Berhari – hari bayangan wajahnya terus ada di pikiran ku. Itu membuat kegundahan dalam hati ku semakin besar. Aku benci mengakui bahwa aku tertarik padanya. Sudah ku bilang aku tak ingin hati ku patah lagi karena cinta. Tapi aku juga sudah muak dengan perasaan yang tak ku mengerti ini. Ini mengusik ku, aku tak bisa fokus kerja dan mengerjakan tugas kuliah yang lainnya. Apakah aku harus berhenti mengelak pada diri ku sendiri? Bahwa tidak ada salahnya merasakan jatuh cinta kembali. Semoga saja ini yang terakhir dan berakhir bahagia. Tapi tak ada kata bahagia untuk perasaan sepihak bukan? Ah entahlah.

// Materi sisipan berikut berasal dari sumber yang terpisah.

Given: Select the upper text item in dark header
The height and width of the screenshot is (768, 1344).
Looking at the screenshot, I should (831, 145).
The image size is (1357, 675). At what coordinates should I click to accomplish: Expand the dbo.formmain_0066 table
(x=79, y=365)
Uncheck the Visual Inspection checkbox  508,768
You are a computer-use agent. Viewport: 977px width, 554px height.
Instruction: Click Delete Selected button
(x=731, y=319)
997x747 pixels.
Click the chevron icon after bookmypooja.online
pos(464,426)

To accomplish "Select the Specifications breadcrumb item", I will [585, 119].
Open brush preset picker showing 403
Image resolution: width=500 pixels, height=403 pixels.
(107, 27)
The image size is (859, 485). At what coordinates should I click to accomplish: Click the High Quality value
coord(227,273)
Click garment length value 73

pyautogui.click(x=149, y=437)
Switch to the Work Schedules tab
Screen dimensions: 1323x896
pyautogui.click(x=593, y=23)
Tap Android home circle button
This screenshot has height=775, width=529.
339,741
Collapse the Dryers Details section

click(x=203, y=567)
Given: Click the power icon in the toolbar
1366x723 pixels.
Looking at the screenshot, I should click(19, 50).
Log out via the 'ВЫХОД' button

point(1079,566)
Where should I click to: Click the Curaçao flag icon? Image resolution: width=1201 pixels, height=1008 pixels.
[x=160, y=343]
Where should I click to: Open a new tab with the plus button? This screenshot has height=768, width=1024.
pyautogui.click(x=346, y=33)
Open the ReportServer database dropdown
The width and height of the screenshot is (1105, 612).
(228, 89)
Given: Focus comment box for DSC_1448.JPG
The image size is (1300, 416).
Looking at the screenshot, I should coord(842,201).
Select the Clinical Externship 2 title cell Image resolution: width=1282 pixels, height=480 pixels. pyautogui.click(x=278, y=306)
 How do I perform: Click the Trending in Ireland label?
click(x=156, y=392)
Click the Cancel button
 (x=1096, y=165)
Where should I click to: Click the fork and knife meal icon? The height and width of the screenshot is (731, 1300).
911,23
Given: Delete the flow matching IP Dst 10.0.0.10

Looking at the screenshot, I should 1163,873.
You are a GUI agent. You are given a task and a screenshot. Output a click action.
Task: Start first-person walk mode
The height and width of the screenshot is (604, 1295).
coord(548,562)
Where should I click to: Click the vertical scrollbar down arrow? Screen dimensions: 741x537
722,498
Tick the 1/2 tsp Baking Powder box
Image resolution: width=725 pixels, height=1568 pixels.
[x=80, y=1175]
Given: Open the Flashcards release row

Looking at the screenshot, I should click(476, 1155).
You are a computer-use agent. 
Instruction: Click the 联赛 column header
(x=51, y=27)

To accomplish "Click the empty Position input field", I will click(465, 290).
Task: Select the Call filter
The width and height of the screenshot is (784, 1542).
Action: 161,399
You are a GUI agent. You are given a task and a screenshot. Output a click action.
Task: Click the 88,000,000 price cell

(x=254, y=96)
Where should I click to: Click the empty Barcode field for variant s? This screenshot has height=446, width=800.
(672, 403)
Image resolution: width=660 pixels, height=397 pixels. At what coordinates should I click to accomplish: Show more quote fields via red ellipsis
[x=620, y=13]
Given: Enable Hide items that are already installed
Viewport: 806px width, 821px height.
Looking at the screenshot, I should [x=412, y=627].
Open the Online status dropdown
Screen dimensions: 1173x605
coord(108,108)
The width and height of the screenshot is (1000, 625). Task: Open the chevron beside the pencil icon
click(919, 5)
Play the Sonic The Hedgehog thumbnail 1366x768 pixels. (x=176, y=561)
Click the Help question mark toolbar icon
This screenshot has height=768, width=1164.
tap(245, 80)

Namun sekerasnya hati ku mengelak, hati ku akan terhanyut kala mengetahui dia selalu memandang ku bahkan pada saat perkuliahan berlangsung. Ya, aku tahu tentu saja karena aku melihatnya dengan mata ku sendiri saat dia melihat ke arah ku bahkan dia tak berhenti melihat ku ketika aku membalas melihatnya. Hingga akhirnya aku sendiri yang malu dan memutuskan pandangan ku darinya. Kejadian seperti ini bukan hanya sekali dua kali bisa dikatakan sering aku memergokinya sedang melihat ku. Jujur saja aku tak ingin ini hanya kepedean ku saja, jadi aku memutuskan untuk bercerita kepada Riana, dan menanyakan dari sisi pandangnya apakah yang dilihat Dzaqi adalah aku. Tapi saat itu rasanya perlu keberanian untuk bisa bercerita padanya, aku tak pernah cerita hal yang pribadi tentang ku padanya, meskipun kita teman.
***
Hari minggu tiba, hari dimana tak ada jadwal perkuliahan. Namun saat itu aku ada pertemuan diskusi pembuatan film dengan semua anggota termasuk Dzaqi. Kami bertemu di kampus. Meskipun tak ada perkuliahan masih ada mahasiswa yang berada di kampus, kebanyakan dari mereka adalah mahasiswa yang aktif di organisasi.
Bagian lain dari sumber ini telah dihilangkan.